A new report by the Brennan Center for Justice and the National Institute on Money in State Politics, Who Pays for Judicial Races?, highlights trends in the 2015–16 election cycle, and suggests that on three dimensions— (1) outside spending by special interest groups, (2) big-money races, and (3) “dark money”– state supreme court elections were more politicized than ever before. Since 2000, this series of bi-annual reports has documented the rapid growth of money in judicial elections, particularly the rise of outside spending by special interest groups, and has tracked the tone and substance of campaign television ads. In the 2015–16 cycle:
(1) Special interest groups increasingly bankrolled the bench. Outside spending by special interest groups shattered records, totaling $27.8 million and surpassing the prior high of $16.4 million in 2011–2012.
(2) Big-money influences were more widespread than ever before. Nationally, 27 state supreme court justices were elected in races exceeding $1 million in spending, up from the previous high of 19 justices in 2007–2008. Records fell: Pennsylvania’s 2015 election set an all-time national spending record, with $21.4 million in total spending.

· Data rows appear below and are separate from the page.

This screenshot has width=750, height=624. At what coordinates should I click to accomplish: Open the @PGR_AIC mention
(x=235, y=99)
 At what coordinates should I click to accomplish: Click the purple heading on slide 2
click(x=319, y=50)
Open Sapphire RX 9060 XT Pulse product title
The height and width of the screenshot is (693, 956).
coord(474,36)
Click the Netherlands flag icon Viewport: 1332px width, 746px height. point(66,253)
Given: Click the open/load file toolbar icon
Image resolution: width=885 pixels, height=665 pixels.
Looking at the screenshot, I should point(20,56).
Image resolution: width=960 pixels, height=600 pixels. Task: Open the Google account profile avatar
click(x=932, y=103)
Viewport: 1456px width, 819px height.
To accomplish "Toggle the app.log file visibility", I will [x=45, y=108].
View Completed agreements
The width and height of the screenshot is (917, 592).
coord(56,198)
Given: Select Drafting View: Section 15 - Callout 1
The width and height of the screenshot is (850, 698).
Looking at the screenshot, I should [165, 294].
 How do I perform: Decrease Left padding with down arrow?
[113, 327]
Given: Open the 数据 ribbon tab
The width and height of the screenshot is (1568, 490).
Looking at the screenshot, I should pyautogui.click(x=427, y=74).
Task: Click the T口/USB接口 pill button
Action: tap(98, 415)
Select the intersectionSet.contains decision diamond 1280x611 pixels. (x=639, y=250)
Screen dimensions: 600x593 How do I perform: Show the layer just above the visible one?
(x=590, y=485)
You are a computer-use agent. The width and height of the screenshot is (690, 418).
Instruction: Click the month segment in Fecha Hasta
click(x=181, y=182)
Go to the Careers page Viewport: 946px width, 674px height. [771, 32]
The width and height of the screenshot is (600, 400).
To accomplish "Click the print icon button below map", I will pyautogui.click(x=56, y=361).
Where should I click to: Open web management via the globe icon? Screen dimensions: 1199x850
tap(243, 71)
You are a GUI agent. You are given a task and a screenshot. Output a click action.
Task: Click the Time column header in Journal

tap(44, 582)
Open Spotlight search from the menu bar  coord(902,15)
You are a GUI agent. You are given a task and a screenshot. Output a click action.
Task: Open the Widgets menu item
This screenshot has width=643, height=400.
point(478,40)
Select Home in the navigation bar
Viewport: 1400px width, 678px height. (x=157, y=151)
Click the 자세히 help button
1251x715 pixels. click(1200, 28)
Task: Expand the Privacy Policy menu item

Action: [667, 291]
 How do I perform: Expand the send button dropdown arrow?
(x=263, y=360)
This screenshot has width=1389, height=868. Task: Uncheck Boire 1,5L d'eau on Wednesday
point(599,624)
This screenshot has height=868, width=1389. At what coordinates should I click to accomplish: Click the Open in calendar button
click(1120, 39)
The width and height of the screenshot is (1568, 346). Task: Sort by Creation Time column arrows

(3) The Brennan Center uncovered an alarming new dimension to spending in judicial elections— the rise of "dark money,” so-called because it is impossible to identify the original source of such spending. Strikingly, in 2015–16, 54 percent of outside spending by special interest groups was “dark;” an additional 28 percent was “gray,” meaning that locating original donors would entail scrutinizing multiple layers of disclosures. In contrast, a meager 17.6 percent was transparent. Dark money obscures who is seeking to influence judicial races – and why—from the public, and hides conflicts of interest from litigants.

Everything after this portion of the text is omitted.